GRIF model was trained on a version of the Bridge-v2 dataset containing 7,000 labeled demonstration trajectories and 47,000 unlabeled ones within a kitchen manipulation environment. By able to use the 47,000 trajectories without annotation, GRIF significantly improves efficiency.
GRIF jointly trains LCBC and goal-conditioned behavioral cloning (GCBC), enabling it to generalize across language and scenarios. It recognizes that some language instructions and goal images specify the same behavior. This insight allows an effective transfer between the two modalities, allowing unlabeled data to benefit the language-conditioned policy since the goal representation estimates that of the missing instruction.
GRIF was further evaluated in the real world with 15 tasks across three settings. Although it displayed some fundamental limitations, such as misunderstanding instructions or failing to manipulate objects accurately, GRIF showed significantly remarkable improvement and generalization capabilities.
The representation models align changes in the state with the language, offering a significant improvement over standard image-language alignment objectives. By effectively leveraging unlabeled robotic trajectories, GRIF demonstrates superior performance over other base models that solely use language-annotated data.

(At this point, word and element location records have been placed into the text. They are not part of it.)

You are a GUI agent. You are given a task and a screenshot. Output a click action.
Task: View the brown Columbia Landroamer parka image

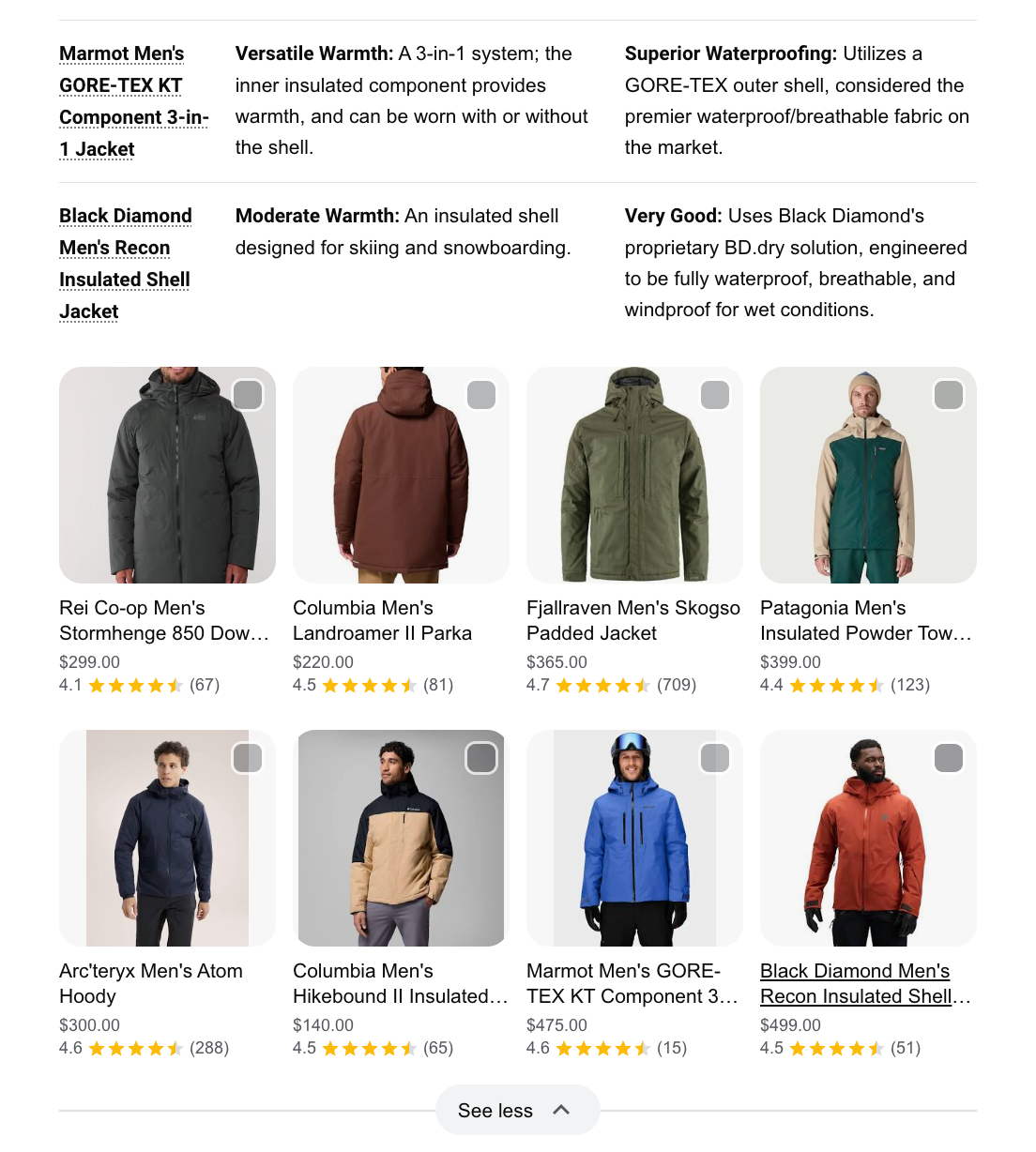coord(401,475)
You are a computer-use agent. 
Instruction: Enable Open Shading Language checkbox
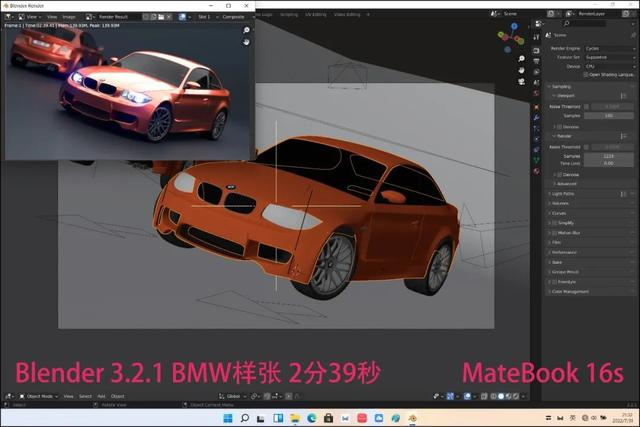(x=586, y=75)
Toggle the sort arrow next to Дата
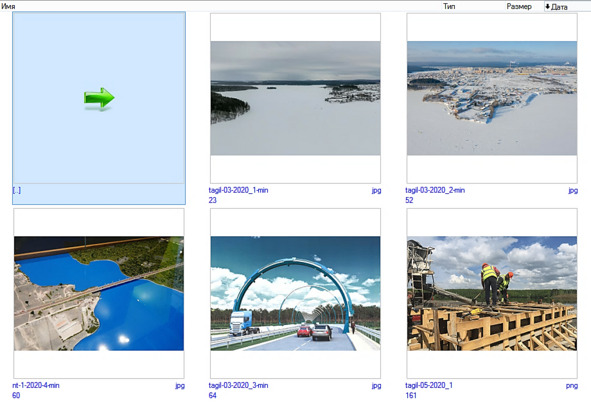591x402 pixels. point(548,7)
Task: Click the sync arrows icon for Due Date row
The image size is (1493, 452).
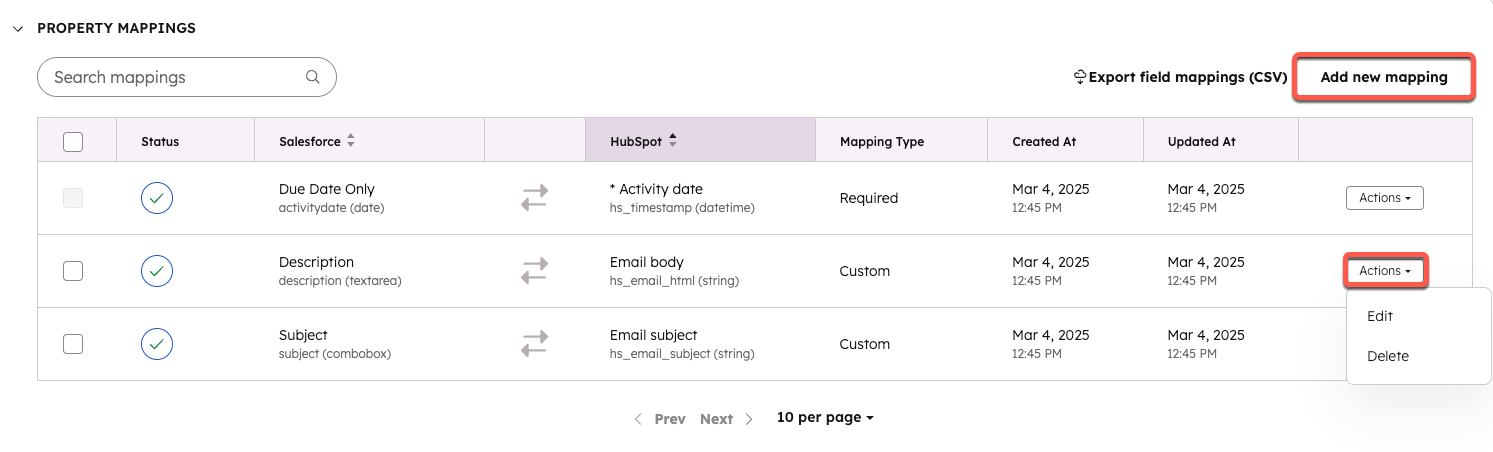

Despite its accomplishments, the GRIF model still has limitations that future research could address. For instance, GRIF is not as effective in tasks where instructions speak more about how to perform a task instead of what to do. GRIF also assumes that language grounding comes from fully annotated data or a pre-trained Vision-Language Model (VLM). Future work could extend the alignment loss to use human video data to learn rich semantics from large-scale data. This strategy could improve the grounding of languages outside the robot dataset and enable broadly generalizable robot policies following user instructions.